Allow SHA1 deprecation for rsa-sha
jjelen at redhat.com
Wed Apr 5 18:21:10 AEST 2017
On 04/04/2017 04:18 PM, Nuno Gonçalves wrote:
> Following the fix  being released on 7.5, now SHA2 RSA signature
> methods work properly.
> On the other hand it is still not possible to disable SHA1 RSA alone
> (as an example, as SHA2-256 or SHA2-512 could also potentially be not
> desirable), where it is considered insecure or undesirable.
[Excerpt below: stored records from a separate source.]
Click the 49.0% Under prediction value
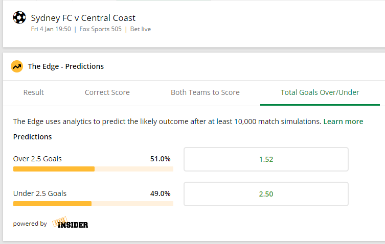Viewport: 385px width, 244px height. coord(161,193)
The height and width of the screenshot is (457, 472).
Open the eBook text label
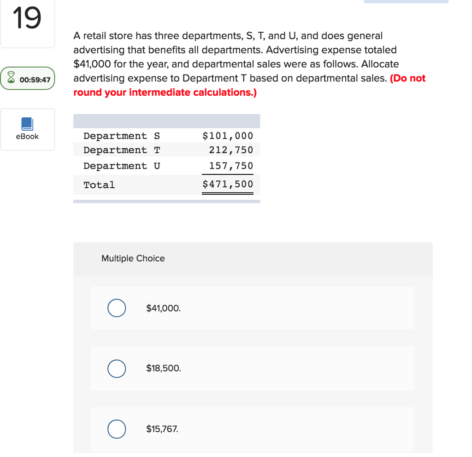[x=27, y=136]
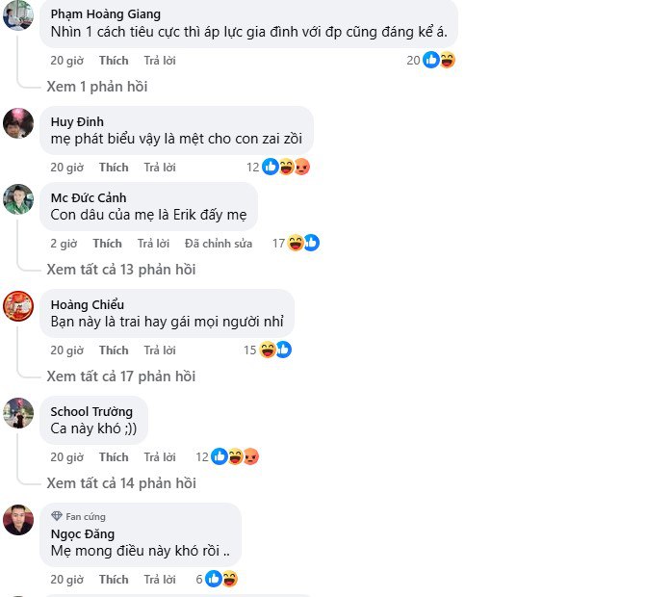The height and width of the screenshot is (597, 646).
Task: Click the Fan cứng diamond badge
Action: coord(57,516)
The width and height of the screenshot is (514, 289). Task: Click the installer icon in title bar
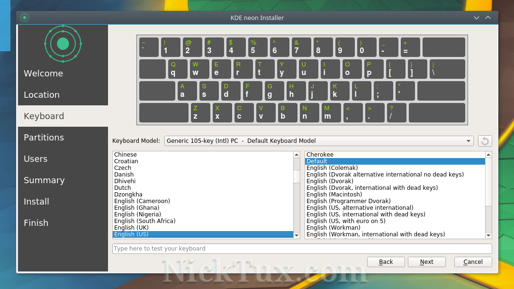[x=25, y=18]
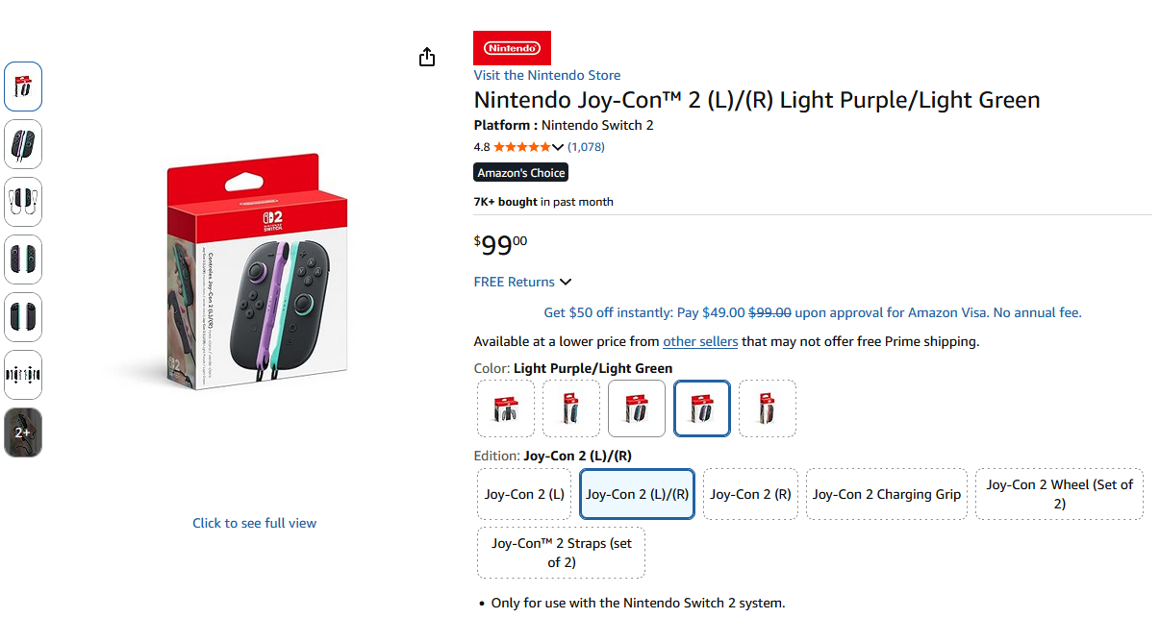Select the third product image thumbnail
The height and width of the screenshot is (618, 1160).
pyautogui.click(x=23, y=202)
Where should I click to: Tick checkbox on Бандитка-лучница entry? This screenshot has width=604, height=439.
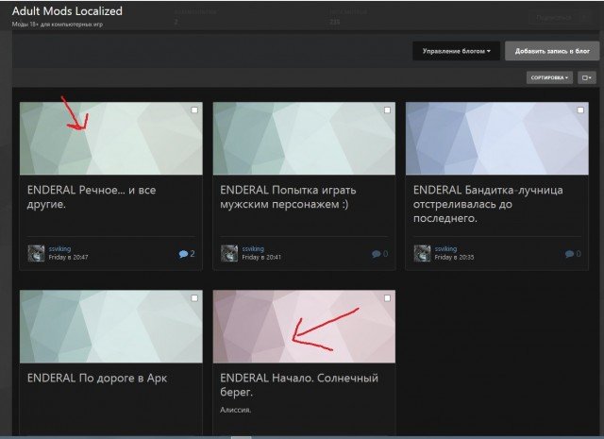(x=579, y=110)

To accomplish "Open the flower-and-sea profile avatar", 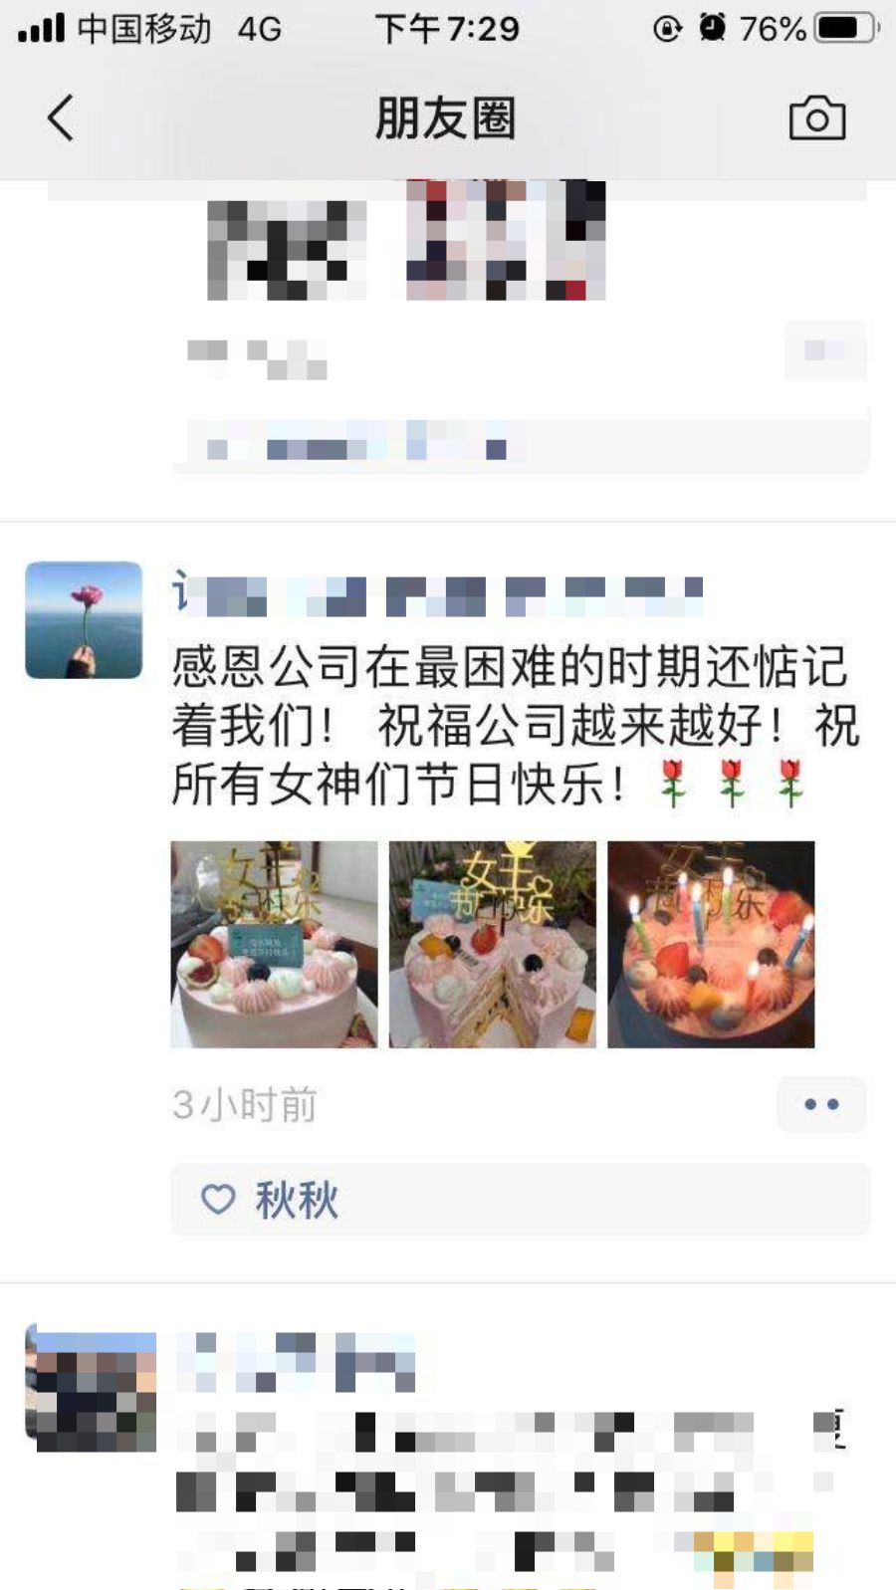I will point(84,619).
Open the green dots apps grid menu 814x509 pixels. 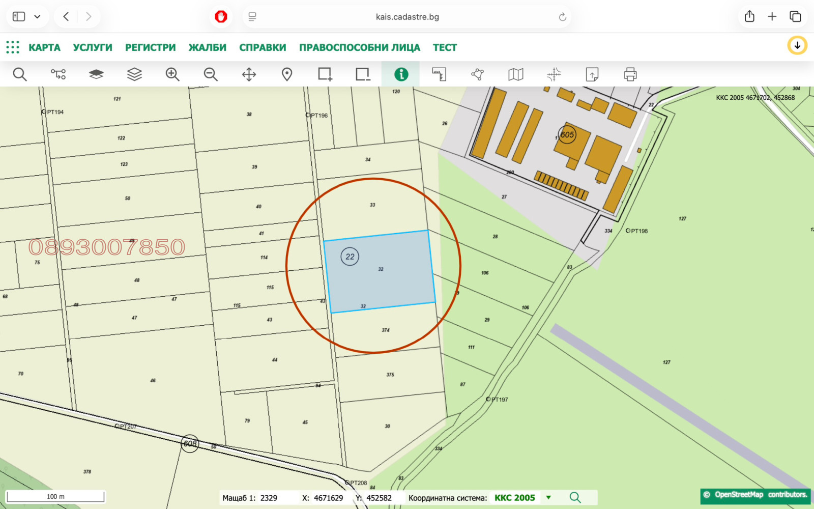tap(13, 47)
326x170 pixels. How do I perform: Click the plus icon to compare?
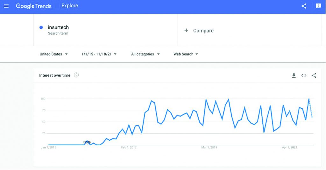pyautogui.click(x=186, y=31)
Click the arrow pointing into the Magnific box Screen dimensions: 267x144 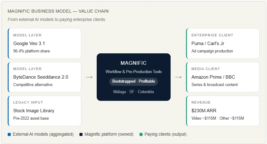(89, 77)
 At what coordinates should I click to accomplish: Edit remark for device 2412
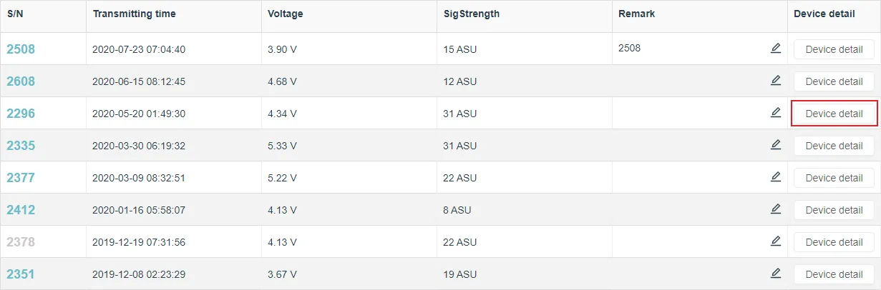point(775,209)
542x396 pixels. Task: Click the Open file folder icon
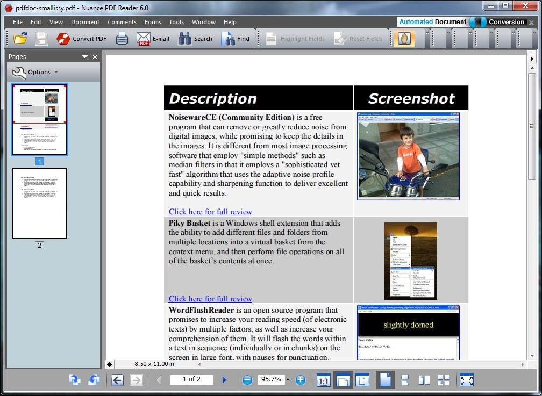coord(20,38)
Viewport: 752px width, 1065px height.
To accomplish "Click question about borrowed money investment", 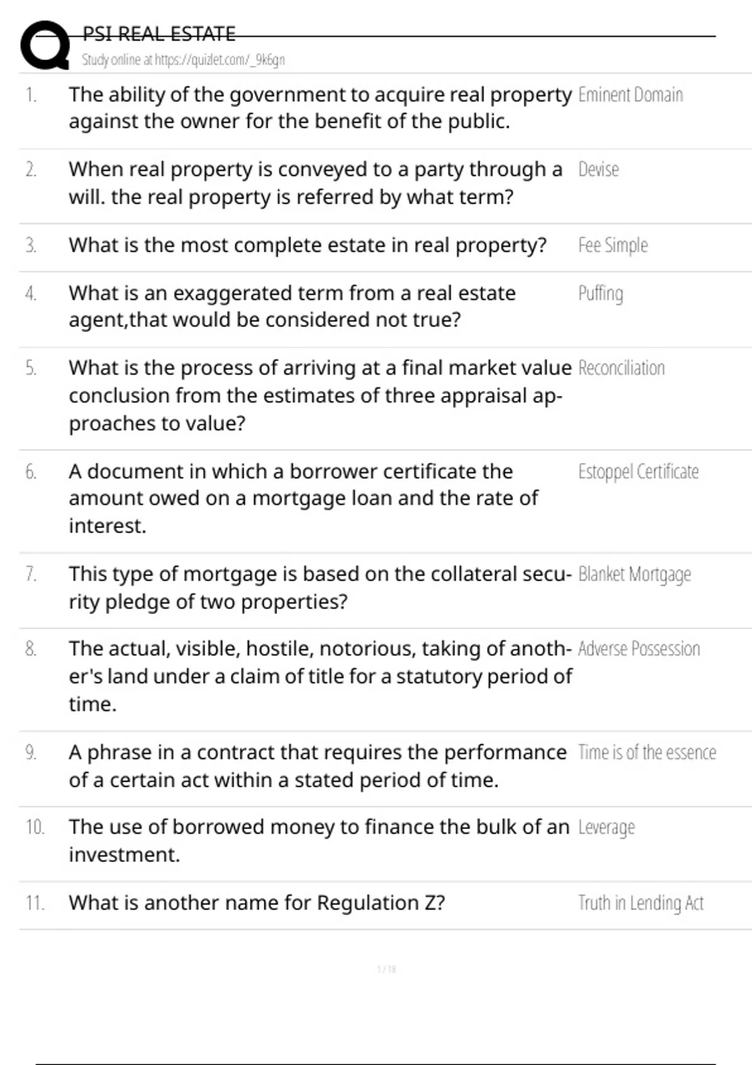I will pyautogui.click(x=319, y=841).
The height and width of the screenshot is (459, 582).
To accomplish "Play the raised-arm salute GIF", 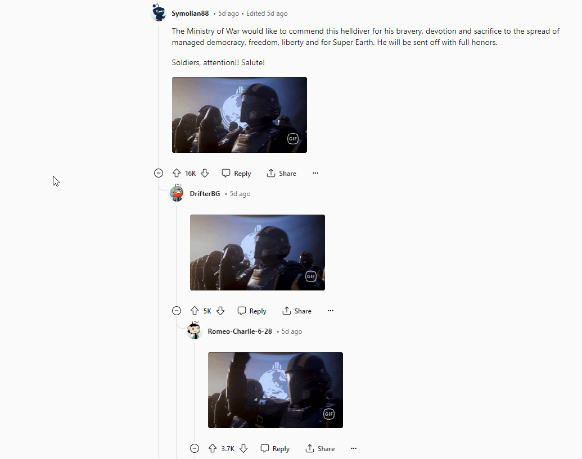I will [x=276, y=390].
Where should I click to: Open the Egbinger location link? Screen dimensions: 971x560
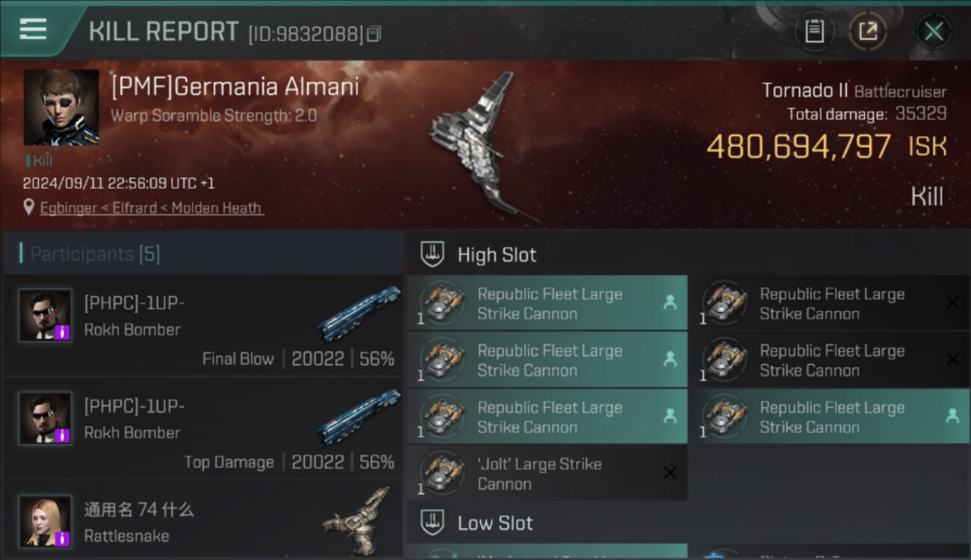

> I am proposing to add a mechanism, and happy to submit a patch, to
> enable selection of the Hashes allowed for RSA. If all or any of SHA1,
> SHA2-256, and SHA2-512.
> The straighforward solution would be just to adapt all options that
> currently accept "ssh-rsa" to mean that they accept
> (SHA1,SHA2-256,SHA2-512), and to use rsa-sha2-256 and rsa-sha2-512 to
> mean just the specific hash formats.
> So ssh-rsa would mean the same as now, and in the future deprecation
> for sha1 could be enforced by replacing the config with
> Unfortunately this doesn't cover the possibility the user wants to
> disable instead sha2 and only allow sha1.
> For that case I propose to extend keytypes at sshkey.c, with an
> additional "rsa-sha1" algorithm.
> This means that ssh-rsa would be the "legacy" configuration, with the
> same meaning as "rsa-sha1, rsa-sha2-256, rsa-sha2-512".
> I would appreciate comments if this is seen fit.
> Also, since I am lacking on understanding the ssh protocol, I question
> if this sha2 extensions also apply "ssh-rsa-cert-v01 at openssh.com".
>  https://bugzilla.mindrot.org/show_bug.cgi?id=2680
Disabling SHA-1 for signatures sounds like a good idea these days (and
was the main reason why the extension created if I read it right ).
This leaves me confused if the use case without SHA1 was missed from the
draft or it was left as an implementation detail, that was not
implemented in OpenSSH.
Your proposal sounds reasonable, though not sure if this should all go
into this single configuration option, or we should use different
talking about the hash algorithms such as PubkeySignatureHash, since the
existing list of algorithms (PubkeyAcceptedKeyTypes) is long enough already.
To my understanding, this update should not be needed for the
certificates, since they are just an addition to public keys and do not
change how the private key operations are performed (and secured).